My entire family traveled to Jackson, Tennessee, earlier this week for a funeral. My grandmother's husband Clyde had passed away unexpectedly. Even though he had recently been diagnosed with cancer, we all were just adjusting to the news and preparing for a long battle. Instead, his heart gave out.
I wasn't sure who would be at the funeral home, since Clyde didn't have any siblings and my grandmother's only sister had been dead since 1946. But when we arrived, my dad, after greeting his mom, went straight over to an older man and woman, and they all hugged and looked really happy to see each other.
It was my dad's cousins, Donny and Sookie, who had always inhabited the stories in my grandmother' phone calls over the years. Her niece and nephews had remained close to my grandmother after their mother's death. Donny and Sookie lived in Halls, Tennessee, a tiny town in between Millington and Dyersburg. North of Nutbush, south of Cat Corner. They were always in visiting distance, even when my grandmother moved to the Land Between the Lakes area of Kentucky. And from her stories, I could tell they kept in touch.
I only remember actually meeting Donny once, when I was probably 8 or 9 and staying with my grandmother one weekend when she still lived in Memphis. Donny dropped by the house one evening, as my grandmother was making dinner. One reason I always liked staying with her is because she bought that Parkay squeeze margarine and let me put as much as I wanted on corn on the cob.
We were in her kitchen, and this man knocks on the carport door. My grandmother was all excited to see him. He came in and acted like he wants to show them something. He had this .44 Magnum pistol that he showed my grandmother and her husband, and the room got real reverent, which put me on alert because they were never reverent.
I have no idea why he had that gun. I'm not sure if he worked in law enforcement or security or was simply a permitted carrier. But I do remember how huge it was and how it changed the atmosphere of that room.

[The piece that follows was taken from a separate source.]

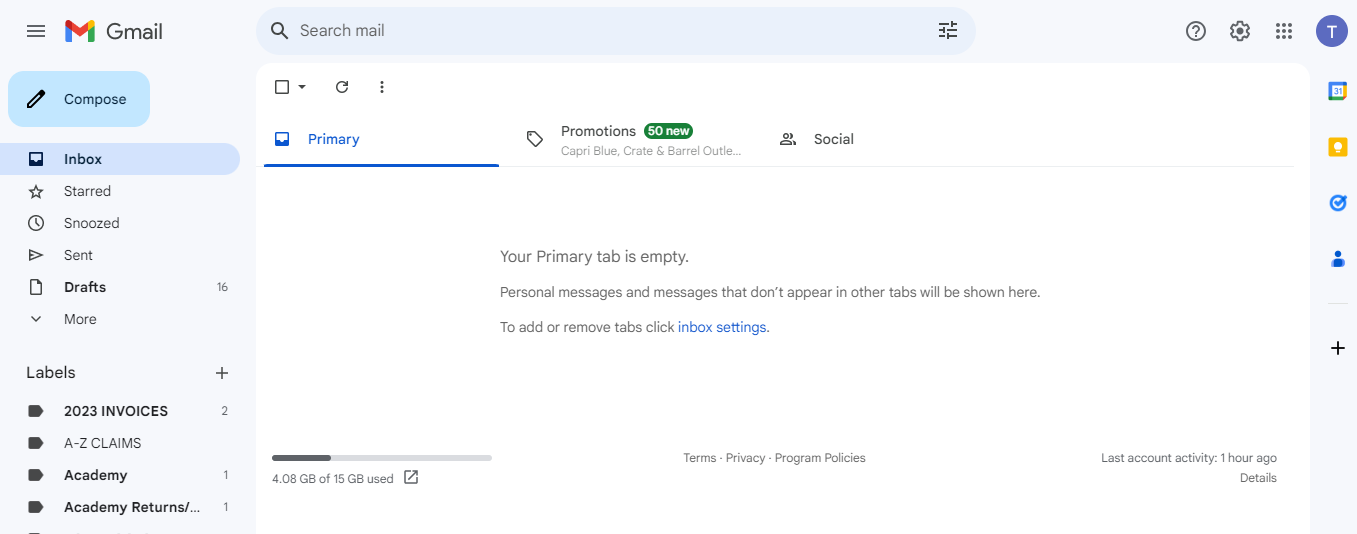The width and height of the screenshot is (1357, 534).
Task: Click the refresh mail icon
Action: (x=342, y=87)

At the funeral home, Donny's wife Sookie had a quick smile and a great sense of humor. I don't know how this could be surmised at a funeral, but I noticed it about her right away. We joked about my grandmother because she has an, um, strong personality that's easy to, uh, joke about. Sookie told me her granddaughter worked in Brentwood, and I found myself living a cliche when I started to say something about how it's a shame that it takes a funeral to get us all together and how it would be so great if we could visit more often. I didn't say it, though. I kinda knew it wouldn't happen.
Once I'm in this rut here, with kids and schedules and bank statements and vacation days, it often feels like it would take TNT to blast me out of it.
Still, I heard my dad say something about a reunion, so I have hope to see them again soon.
We'll see.
I have to, though, because my goal is to find out Sookie's "real" name.